What you need to do: Retype the lines of the listing below precisely, starting with the line that contains "Given: Open Dokumenteneingang in the sidebar" and ending with the line that contains "Viewport: 1419px width, 516px", both included.

Record list:
• • • •
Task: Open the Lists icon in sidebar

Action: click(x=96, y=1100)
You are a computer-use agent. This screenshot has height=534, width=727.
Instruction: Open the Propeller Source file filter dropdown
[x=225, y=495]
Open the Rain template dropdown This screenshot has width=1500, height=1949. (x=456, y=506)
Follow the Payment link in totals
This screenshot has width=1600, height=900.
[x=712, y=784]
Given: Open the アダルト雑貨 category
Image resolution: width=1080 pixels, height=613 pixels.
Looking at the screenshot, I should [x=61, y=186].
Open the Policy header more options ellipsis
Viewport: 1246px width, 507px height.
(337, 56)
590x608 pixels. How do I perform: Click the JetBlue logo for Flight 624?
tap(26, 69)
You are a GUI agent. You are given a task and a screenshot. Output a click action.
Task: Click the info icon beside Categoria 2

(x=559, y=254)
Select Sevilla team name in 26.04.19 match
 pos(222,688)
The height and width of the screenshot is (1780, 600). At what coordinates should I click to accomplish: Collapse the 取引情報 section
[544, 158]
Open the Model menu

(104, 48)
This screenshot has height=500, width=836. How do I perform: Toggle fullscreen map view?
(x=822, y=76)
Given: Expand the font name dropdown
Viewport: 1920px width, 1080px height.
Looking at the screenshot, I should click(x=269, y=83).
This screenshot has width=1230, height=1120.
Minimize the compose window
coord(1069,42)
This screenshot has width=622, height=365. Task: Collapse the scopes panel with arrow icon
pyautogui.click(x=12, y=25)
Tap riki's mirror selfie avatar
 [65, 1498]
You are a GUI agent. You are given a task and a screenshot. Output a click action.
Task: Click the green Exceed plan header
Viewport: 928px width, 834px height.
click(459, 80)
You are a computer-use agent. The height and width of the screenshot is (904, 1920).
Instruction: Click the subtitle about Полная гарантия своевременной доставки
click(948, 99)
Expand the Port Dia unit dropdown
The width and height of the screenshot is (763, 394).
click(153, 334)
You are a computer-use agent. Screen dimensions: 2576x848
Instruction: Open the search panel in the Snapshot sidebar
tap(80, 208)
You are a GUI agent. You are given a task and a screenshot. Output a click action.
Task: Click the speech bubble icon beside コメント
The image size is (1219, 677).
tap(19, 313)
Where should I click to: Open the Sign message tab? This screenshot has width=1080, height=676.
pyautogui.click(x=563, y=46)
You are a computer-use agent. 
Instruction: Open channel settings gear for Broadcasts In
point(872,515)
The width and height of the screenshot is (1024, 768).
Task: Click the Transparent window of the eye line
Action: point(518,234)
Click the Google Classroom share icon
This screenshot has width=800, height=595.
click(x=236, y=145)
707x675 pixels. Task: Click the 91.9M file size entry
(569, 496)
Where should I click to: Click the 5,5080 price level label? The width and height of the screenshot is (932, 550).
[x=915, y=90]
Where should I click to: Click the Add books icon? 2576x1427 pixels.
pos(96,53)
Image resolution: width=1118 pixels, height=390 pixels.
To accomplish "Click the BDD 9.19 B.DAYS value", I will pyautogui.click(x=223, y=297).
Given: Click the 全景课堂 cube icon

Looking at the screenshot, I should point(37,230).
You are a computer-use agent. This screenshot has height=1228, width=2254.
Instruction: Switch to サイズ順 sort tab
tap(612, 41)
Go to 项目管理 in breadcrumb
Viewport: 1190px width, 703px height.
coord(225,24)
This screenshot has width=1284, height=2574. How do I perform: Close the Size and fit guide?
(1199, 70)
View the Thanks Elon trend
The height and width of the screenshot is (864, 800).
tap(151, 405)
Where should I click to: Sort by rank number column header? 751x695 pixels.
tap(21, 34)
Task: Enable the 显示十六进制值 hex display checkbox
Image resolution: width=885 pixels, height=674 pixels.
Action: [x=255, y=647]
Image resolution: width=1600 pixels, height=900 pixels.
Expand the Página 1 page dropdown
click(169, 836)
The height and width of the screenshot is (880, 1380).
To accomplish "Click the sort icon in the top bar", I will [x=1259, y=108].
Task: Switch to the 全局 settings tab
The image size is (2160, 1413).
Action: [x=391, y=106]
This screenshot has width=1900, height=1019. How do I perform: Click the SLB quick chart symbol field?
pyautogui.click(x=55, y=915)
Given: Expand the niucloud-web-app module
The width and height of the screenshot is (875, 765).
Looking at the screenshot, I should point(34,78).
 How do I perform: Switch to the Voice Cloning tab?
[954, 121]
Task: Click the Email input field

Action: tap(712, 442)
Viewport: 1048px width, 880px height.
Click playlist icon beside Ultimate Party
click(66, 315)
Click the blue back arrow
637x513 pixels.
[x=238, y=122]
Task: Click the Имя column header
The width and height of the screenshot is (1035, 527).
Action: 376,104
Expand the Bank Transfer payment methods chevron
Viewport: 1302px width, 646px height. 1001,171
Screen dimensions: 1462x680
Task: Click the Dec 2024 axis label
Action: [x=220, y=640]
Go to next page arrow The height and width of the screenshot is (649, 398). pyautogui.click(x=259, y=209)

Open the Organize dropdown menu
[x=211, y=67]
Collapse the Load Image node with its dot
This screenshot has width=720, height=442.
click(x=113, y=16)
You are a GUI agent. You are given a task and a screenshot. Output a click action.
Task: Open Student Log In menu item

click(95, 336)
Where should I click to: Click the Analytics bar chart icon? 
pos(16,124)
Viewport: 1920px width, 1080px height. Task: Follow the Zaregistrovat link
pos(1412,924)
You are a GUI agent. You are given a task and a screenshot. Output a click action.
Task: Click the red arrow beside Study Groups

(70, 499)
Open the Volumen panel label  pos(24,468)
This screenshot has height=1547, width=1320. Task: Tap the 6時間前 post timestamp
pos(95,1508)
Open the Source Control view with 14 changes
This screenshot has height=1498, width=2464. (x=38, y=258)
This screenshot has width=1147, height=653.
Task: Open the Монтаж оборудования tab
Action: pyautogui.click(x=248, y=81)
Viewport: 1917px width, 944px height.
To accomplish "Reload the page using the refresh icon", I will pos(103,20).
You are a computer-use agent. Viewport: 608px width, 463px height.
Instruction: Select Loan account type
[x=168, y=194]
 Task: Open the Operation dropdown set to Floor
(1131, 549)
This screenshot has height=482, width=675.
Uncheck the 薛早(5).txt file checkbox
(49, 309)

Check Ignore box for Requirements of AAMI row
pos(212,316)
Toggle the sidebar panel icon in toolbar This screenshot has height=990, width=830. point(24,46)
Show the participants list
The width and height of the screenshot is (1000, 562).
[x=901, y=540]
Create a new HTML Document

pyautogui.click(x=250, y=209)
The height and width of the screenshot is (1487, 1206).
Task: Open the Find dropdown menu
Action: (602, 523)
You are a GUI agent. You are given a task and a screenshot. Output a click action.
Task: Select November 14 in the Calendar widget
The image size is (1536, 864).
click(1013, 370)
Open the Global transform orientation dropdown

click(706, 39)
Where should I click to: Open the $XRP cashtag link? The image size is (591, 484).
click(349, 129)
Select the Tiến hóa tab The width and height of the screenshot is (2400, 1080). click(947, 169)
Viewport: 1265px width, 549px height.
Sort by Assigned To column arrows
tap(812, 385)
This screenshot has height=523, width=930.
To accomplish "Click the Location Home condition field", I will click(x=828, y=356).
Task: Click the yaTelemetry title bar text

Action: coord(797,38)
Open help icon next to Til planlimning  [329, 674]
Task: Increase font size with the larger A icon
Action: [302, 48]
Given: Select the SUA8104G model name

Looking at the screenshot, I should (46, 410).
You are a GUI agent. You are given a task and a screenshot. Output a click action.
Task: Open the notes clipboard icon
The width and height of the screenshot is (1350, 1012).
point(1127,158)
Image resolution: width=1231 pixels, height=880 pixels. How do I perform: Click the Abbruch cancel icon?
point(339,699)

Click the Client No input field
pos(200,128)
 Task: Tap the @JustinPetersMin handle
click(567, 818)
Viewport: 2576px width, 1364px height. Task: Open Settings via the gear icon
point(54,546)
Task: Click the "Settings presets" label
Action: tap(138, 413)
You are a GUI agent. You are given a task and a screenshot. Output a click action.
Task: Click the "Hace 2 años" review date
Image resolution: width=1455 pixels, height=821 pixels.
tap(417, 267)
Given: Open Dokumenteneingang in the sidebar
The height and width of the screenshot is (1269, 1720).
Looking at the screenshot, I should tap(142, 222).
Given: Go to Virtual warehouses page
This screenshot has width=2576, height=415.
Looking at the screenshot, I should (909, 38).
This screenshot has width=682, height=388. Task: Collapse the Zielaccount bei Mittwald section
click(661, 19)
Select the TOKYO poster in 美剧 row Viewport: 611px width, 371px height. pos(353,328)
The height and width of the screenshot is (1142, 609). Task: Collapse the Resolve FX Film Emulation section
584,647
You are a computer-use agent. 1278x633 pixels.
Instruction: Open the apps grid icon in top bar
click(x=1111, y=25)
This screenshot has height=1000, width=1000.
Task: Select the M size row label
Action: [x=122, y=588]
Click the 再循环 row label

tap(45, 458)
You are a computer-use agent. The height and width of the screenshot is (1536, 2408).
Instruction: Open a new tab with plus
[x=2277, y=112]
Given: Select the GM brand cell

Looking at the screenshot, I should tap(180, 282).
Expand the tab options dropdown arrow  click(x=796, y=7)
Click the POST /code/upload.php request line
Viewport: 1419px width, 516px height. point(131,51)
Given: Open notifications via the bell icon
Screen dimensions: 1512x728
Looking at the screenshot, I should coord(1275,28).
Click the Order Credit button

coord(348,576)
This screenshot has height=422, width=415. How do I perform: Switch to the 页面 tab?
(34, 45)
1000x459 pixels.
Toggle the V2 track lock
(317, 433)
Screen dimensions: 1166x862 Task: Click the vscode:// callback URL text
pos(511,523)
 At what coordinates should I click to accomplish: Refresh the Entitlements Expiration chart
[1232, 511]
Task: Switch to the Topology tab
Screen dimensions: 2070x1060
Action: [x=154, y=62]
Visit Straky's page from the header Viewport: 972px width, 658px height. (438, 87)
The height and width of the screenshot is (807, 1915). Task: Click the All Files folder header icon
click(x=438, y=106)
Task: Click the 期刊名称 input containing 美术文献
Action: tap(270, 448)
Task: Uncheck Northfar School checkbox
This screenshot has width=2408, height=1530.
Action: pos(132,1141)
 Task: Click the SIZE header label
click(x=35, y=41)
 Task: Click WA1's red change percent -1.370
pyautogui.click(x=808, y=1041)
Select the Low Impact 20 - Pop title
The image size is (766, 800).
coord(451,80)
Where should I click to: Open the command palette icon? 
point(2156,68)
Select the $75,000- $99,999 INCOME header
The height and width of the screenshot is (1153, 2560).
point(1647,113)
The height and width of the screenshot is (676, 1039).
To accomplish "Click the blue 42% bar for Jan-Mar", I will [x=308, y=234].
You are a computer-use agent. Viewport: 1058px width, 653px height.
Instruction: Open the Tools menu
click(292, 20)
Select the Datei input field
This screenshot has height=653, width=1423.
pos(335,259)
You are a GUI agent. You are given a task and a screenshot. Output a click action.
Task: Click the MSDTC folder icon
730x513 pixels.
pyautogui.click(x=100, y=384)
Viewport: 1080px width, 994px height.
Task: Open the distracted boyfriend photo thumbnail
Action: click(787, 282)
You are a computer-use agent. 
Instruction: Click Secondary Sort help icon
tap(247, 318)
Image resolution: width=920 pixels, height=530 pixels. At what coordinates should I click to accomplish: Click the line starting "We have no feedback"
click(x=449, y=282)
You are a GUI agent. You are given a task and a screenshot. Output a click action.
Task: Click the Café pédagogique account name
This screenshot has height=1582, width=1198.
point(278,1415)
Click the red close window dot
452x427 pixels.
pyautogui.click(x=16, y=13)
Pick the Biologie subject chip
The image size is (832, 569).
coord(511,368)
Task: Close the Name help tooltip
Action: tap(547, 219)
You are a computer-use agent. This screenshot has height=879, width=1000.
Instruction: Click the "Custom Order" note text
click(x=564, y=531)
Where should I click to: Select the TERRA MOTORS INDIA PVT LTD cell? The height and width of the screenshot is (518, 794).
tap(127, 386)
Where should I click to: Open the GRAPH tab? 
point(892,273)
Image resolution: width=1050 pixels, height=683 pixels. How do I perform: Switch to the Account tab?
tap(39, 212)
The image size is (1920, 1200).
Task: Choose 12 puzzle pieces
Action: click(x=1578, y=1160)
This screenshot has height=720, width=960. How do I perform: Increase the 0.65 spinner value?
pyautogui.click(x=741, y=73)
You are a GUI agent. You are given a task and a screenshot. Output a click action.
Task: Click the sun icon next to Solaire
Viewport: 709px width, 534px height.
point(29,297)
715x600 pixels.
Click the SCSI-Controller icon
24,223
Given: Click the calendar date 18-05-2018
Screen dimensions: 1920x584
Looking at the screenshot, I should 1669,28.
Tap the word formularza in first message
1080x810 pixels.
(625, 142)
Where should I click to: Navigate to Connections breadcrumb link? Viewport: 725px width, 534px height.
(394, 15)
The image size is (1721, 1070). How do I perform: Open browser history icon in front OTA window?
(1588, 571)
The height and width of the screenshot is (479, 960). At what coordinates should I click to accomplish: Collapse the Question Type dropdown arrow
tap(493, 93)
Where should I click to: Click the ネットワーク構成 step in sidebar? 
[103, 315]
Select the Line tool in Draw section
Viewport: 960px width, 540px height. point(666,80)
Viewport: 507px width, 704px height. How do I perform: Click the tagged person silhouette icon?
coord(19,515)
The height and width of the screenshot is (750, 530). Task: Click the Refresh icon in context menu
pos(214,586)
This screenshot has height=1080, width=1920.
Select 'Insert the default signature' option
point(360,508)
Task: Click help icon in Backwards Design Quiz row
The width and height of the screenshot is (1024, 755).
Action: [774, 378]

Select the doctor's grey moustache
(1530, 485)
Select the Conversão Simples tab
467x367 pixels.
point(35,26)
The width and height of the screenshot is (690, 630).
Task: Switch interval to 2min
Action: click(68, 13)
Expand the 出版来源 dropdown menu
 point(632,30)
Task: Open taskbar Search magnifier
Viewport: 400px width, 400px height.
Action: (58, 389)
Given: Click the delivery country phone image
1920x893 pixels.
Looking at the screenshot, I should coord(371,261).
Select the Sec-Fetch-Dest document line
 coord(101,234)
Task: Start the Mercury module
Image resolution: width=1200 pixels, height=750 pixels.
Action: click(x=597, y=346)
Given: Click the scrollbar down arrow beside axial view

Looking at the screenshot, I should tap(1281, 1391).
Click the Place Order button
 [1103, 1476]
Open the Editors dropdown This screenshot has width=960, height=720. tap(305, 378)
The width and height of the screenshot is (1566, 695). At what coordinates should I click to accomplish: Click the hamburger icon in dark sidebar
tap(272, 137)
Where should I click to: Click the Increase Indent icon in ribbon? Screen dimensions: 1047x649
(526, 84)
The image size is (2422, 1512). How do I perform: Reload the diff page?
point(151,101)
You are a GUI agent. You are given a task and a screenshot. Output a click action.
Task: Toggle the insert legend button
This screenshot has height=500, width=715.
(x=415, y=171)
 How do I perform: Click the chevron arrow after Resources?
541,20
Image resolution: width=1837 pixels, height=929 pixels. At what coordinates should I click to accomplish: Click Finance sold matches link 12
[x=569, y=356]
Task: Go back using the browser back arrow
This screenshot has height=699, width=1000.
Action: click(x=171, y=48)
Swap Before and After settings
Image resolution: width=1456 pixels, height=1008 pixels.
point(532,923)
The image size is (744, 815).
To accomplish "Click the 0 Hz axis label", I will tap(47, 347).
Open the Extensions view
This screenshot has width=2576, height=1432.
• • • •
Complete response:
Given: Open Dokumenteneingang in the sidebar
The height and width of the screenshot is (1269, 1720).
Looking at the screenshot, I should tap(142, 222).
Given: Go to Virtual warehouses page
This screenshot has width=2576, height=415.
Looking at the screenshot, I should (909, 38).
This screenshot has width=682, height=388. Task: Collapse the Zielaccount bei Mittwald section
click(661, 19)
Select the TOKYO poster in 美剧 row Viewport: 611px width, 371px height. pos(353,328)
The height and width of the screenshot is (1142, 609). Task: Collapse the Resolve FX Film Emulation section
584,647
You are a computer-use agent. 1278x633 pixels.
Instruction: Open the apps grid icon in top bar
click(x=1111, y=25)
This screenshot has height=1000, width=1000.
Task: Select the M size row label
Action: [x=122, y=588]
Click the 再循环 row label

tap(45, 458)
You are a computer-use agent. The height and width of the screenshot is (1536, 2408).
Instruction: Open a new tab with plus
[x=2277, y=112]
Given: Select the GM brand cell

Looking at the screenshot, I should tap(180, 282).
Expand the tab options dropdown arrow  click(x=796, y=7)
Click the POST /code/upload.php request line
Viewport: 1419px width, 516px height. point(131,51)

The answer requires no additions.